Thoratic bridge / gymnastics intructionals

Discussion in 'Bodyweight training' started by Dead_pool, May 31, 2015.

  1. Dead_pool

    Dead_pool the merc with the mouth MAP 2017 Moi Award

    Does anyone know of any decent gymnastic bodyweight resources?

    Particularly thoratic bridges, but any foundation work would be great.
     
  2. Frodocious

    Frodocious She who MUST be obeyed! Moderator Supporter

  3. Dead_pool

    Dead_pool the merc with the mouth MAP 2017 Moi Award

    So I've started some simple thoratic mobility drills and the effect is simply amazing.

    Turns out years of getting squashed had ruined the mobility in my spine.
     
  4. Frodocious

    Frodocious She who MUST be obeyed! Moderator Supporter

    Eric Cressey's and Mike Robertson's mobility stuff is really good too ('Magnificent Mobility' and 'Inside Out' DVDs). As are DeFranco's Limber 11, Agile 8 and Simple 6 mobility workouts.
     
  5. flaming

    flaming Valued Member

    In Capoeira the instructor used have us try to do this it was part of the warmup. Skip to forty seconds. Keep your hips up, glutes tensed (to protect the lumbar spine). Shoulders active and weight evenly distributed on your wrist and I imagine it would help to try to look in a mirror. Like they had at the class. I imagine you won't see your face or anything, just the ceiling at first. 3 reps one way 3 the other. It started working for me I could see some of the mirror, before I stopped going.

    [ame="https://www.youtube.com/watch?v=O_QdNdfxed0"]Rotation Into High Bridge Lower to Head with QDR Exit - YouTube[/ame]

    - Sounds like lift music.

    Capoeira is the most intense warmup of all the martial arts I've been to. It's also very harsh on the wrists similiar to ashtanga.

    In ashtanga primary series several of the poses work thoracic mobility and a while ago I decided to press my self up. I still don't know if im doing it right the instructor usually comments if someones doing something wrong though.

    The capoeira way probably helped with the strength and the yoga the thoracic extension. Glute bridges and zercher or front squats would help strengthen the hip extensors and thoracic extensors. If you think they are a weak point.

    Just my 2 cents.
     
    Last edited: Mar 13, 2016
  6. flaming

    flaming Valued Member

    Goblet squats are probably the safest way to squat from what i've read on the internet :rolleyes:
     
  7. cloudz

    cloudz Valued Member

    Hey,

    Been looking for similar things myself lately, mostly toward gymnastic/ floor-work. Capoeira has always looked interesting to me, so that's something I will keep in mind/ take a look at.

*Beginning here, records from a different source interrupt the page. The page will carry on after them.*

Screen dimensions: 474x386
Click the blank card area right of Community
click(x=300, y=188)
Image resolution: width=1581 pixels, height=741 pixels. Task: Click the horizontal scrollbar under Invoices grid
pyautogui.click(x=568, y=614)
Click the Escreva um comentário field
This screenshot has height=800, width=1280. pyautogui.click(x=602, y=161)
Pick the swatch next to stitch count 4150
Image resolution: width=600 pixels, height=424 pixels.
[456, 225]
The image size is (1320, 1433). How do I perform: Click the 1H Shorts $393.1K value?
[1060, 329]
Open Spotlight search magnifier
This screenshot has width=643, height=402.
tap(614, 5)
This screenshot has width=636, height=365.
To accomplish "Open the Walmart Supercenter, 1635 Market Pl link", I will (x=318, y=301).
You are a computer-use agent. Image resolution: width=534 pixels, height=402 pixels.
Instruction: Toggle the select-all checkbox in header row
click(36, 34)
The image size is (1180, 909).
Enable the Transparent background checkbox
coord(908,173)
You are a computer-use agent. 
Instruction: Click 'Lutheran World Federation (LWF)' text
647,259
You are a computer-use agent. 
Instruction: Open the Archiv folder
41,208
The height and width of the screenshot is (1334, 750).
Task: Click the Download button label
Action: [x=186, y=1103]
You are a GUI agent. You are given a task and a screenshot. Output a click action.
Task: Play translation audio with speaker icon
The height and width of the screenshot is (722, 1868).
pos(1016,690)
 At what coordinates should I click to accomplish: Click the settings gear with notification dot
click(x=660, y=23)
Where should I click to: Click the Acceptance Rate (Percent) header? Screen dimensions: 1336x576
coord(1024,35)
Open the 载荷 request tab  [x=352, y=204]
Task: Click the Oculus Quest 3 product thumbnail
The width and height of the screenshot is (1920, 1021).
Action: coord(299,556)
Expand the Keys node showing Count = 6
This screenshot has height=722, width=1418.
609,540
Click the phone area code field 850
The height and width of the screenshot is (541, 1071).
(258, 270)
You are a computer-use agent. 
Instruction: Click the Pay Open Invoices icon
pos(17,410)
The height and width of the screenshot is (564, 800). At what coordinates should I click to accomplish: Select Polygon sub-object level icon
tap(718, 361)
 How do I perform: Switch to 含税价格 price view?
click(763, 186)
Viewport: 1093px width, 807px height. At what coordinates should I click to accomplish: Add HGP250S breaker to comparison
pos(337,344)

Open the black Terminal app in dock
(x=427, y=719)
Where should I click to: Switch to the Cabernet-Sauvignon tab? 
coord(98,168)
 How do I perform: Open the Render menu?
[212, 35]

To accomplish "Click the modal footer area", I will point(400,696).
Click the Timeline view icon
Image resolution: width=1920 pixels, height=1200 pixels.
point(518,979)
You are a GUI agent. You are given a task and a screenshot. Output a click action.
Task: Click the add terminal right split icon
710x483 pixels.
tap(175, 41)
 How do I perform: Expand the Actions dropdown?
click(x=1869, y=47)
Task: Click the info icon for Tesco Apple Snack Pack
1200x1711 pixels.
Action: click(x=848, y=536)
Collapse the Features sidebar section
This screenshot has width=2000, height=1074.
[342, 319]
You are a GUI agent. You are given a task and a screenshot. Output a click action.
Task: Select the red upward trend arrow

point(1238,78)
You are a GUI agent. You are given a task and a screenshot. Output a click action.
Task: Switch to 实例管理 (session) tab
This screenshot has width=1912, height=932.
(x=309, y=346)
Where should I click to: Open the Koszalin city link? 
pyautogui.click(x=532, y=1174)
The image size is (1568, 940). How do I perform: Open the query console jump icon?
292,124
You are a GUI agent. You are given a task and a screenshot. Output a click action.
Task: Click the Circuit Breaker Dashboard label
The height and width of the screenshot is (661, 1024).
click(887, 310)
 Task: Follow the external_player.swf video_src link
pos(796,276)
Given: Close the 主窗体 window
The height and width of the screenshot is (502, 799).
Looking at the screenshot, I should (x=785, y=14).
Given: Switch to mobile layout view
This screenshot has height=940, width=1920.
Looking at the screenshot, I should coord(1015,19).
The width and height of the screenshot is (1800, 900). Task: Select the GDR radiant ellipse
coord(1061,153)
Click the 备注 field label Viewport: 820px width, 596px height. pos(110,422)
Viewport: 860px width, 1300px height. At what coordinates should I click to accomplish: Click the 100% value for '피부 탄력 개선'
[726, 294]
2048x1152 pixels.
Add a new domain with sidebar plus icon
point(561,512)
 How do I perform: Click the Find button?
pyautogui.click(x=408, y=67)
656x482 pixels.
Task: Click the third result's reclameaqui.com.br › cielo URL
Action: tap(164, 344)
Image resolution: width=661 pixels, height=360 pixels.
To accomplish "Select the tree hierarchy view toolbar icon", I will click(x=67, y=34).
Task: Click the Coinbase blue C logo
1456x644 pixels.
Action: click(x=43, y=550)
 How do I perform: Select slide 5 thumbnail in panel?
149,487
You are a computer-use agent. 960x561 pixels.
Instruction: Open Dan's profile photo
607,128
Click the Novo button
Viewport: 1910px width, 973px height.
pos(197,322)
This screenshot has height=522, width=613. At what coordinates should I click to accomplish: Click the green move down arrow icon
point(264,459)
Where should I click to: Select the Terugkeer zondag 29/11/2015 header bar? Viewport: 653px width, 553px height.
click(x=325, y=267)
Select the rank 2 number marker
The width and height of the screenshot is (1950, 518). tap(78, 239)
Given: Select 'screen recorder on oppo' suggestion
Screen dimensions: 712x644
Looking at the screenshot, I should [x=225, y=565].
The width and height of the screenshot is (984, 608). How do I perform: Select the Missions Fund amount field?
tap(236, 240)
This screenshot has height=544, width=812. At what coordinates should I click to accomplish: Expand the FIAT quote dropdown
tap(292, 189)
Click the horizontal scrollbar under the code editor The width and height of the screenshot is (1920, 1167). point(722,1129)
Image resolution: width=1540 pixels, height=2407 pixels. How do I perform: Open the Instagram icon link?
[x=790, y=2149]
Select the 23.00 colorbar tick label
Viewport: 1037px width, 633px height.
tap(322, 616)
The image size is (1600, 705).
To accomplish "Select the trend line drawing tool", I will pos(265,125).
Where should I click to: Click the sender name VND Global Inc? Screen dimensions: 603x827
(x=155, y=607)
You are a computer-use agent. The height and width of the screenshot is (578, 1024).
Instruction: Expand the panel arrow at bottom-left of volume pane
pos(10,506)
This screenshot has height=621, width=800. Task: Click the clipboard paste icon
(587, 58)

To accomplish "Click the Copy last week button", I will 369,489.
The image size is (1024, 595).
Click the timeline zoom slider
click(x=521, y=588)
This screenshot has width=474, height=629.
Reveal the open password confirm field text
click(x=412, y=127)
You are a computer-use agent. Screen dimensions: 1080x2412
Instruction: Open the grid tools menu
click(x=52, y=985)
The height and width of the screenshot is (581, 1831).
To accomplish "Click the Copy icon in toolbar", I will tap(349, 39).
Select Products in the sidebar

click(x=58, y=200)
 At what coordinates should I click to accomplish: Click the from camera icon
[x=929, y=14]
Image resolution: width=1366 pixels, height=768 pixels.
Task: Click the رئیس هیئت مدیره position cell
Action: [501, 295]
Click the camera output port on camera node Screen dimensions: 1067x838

    Anyway, I came across this guy on my FB feed coming at it from a Yoga perspective. I don't know that much about Yoga, but it's quite appealing to come at gymnastic/ floor-work from that angle.

    What I really like about this guy and the site is you get quite a lot of really good breakdowns and information step by step on how to accomplish things eg. press handstand. It seems quite athletic focused.